The Light 3

Saturday Spotlight: Light (CBET)

The Light 2

It’s not clear how successful the first Russian Indie Bundle – run as a giveaway back in May – was, but given that the site’s domain or host has since lapsed it seems unlikely that we’ll see another. We sent Arcadian Rhythm’s Russian correspondent in to find out more, but unfortunately he was lost in transit. We’re… we’re fairly confident he’ll turn up again, even if the Russian Indie Bundle won’t.

The bundle contained Flyborg, The Kite, The Light, Dungelot, Astrodude and Transition; a generic collection of titles if there ever was one. Fortunately the games themselves promised to be a more mixed bunch, from Dungelot’s stripped-down dungeon crawling to The Kite’s point and click adventure concerning a struggling Russian housewife. I’m still working my way through an immense backlog of free and bundle-derived indie games so I’ve only tried a couple of these titles, and thus far it’s The Light that has leapt out at me.

Initially The Light, or CBET to go by its Russian name, appears little more than an admittedly impressive tech demo put together by a small Russian team, possibly students. It kicks off with the player stood in a ruined building which soon turns out to be a long-abandoned school; inside everything is gloomy, ruined and sparse but outside nature has begun the process of reclamation and greenery is spreading everywhere.

For the first twenty minutes I spent with The Light I simply explored, poking my nose in various rooms and running around the outskirts of the building. Initially it appeared that this was all there was to do; the game presents no instructions to the player and there is no environmental storytelling to suggest a particular course of action. Quite by chance I stumbled upon an item in an old wardrobe, and it was then I realised there was more to this than a pretty environment.

The Light is a small game and had it included any modern sops to players like signposting or environmental indicators it would also have been a very short one. Without any of that I spent perhaps two hours unpicking everything. I came across a clue or item often enough that I never gave up in confusion and my explorations were helped along by the indoor and outdoor environments you explore, which are by turns oppressive and soothing.

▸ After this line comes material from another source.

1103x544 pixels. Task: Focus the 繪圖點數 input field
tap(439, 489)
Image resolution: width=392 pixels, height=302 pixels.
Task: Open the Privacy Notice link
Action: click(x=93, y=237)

Eventually it becomes apparent that The Light is intent on telling a story, and as that progresses the game drifts away from its realist setting and tone to indulge in a symbolist approach. So it is that by the time The Light closes out it’s shifted from an open-ended exploration and item/location puzzle game to a somewhat heavy-handed message delivery system, but by that time I was sufficiently drawn in by its ambience and tone to give that message the time its creators clearly wanted me to.

Even though The Light’s promising mysteries resolve into what, in light of the modern obsession with post-apocalyptica, are almost clichés, I can’t fault an experience that I enjoyed and several times surprised me by revealing itself to be something other than I had expected.